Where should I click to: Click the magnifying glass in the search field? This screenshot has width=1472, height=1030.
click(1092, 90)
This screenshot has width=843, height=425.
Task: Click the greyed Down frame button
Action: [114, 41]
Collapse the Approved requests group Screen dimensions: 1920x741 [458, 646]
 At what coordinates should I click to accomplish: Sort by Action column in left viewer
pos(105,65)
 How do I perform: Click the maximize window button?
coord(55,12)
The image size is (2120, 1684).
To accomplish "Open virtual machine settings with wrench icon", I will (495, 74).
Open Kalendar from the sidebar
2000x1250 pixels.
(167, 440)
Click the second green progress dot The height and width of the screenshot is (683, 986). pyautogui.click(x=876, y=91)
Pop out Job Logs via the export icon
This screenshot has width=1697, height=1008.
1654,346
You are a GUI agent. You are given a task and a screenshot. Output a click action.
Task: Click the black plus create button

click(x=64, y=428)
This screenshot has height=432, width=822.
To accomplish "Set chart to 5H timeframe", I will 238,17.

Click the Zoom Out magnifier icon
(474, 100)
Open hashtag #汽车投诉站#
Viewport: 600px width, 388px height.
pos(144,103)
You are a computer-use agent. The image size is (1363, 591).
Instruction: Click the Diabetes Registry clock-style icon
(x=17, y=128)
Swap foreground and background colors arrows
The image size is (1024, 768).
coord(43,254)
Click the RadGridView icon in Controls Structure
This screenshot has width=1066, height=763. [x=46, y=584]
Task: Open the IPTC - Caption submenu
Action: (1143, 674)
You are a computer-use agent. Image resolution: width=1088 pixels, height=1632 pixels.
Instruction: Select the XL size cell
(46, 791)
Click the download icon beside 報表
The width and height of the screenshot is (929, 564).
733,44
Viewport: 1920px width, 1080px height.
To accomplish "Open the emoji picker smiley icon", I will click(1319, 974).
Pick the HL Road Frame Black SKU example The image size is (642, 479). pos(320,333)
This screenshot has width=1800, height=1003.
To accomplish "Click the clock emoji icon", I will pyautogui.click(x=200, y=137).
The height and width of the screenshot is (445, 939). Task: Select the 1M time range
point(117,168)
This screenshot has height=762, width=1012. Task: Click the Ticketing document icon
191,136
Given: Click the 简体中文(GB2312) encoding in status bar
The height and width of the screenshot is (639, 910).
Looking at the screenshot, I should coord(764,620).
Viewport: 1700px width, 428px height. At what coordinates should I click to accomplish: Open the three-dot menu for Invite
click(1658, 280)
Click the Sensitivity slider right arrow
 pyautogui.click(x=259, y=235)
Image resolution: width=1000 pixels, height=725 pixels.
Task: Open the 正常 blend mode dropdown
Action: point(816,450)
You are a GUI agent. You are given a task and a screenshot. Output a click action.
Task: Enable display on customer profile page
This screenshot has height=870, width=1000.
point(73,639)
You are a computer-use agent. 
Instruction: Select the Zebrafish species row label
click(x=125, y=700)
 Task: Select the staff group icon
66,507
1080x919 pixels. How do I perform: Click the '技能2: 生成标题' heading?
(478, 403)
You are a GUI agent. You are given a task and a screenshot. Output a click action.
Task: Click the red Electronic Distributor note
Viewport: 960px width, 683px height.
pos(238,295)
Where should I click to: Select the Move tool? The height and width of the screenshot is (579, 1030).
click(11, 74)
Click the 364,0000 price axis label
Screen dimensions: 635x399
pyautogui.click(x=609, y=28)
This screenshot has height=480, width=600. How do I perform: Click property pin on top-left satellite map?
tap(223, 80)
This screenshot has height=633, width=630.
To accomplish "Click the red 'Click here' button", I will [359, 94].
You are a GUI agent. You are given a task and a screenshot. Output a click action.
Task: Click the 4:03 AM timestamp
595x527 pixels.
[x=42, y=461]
○ ○ ○ ○ ○
DIRECTION.
Transcribe the listing lines starting at the line that contains "The image size is (2120, 1684)." and ending after the line that contains "will pyautogui.click(x=200, y=137).", keeping every character the same.

COMPLETE ANSWER.
The image size is (2120, 1684).
To accomplish "Open virtual machine settings with wrench icon", I will (495, 74).
Open Kalendar from the sidebar
2000x1250 pixels.
(167, 440)
Click the second green progress dot The height and width of the screenshot is (683, 986). pyautogui.click(x=876, y=91)
Pop out Job Logs via the export icon
This screenshot has width=1697, height=1008.
1654,346
You are a GUI agent. You are given a task and a screenshot. Output a click action.
Task: Click the black plus create button

click(x=64, y=428)
This screenshot has height=432, width=822.
To accomplish "Set chart to 5H timeframe", I will 238,17.

Click the Zoom Out magnifier icon
(474, 100)
Open hashtag #汽车投诉站#
Viewport: 600px width, 388px height.
pos(144,103)
You are a computer-use agent. The image size is (1363, 591).
Instruction: Click the Diabetes Registry clock-style icon
(x=17, y=128)
Swap foreground and background colors arrows
The image size is (1024, 768).
coord(43,254)
Click the RadGridView icon in Controls Structure
This screenshot has width=1066, height=763. [x=46, y=584]
Task: Open the IPTC - Caption submenu
Action: (1143, 674)
You are a computer-use agent. Image resolution: width=1088 pixels, height=1632 pixels.
Instruction: Select the XL size cell
(46, 791)
Click the download icon beside 報表
The width and height of the screenshot is (929, 564).
733,44
Viewport: 1920px width, 1080px height.
To accomplish "Open the emoji picker smiley icon", I will click(1319, 974).
Pick the HL Road Frame Black SKU example The image size is (642, 479). pos(320,333)
This screenshot has width=1800, height=1003.
To accomplish "Click the clock emoji icon", I will pyautogui.click(x=200, y=137).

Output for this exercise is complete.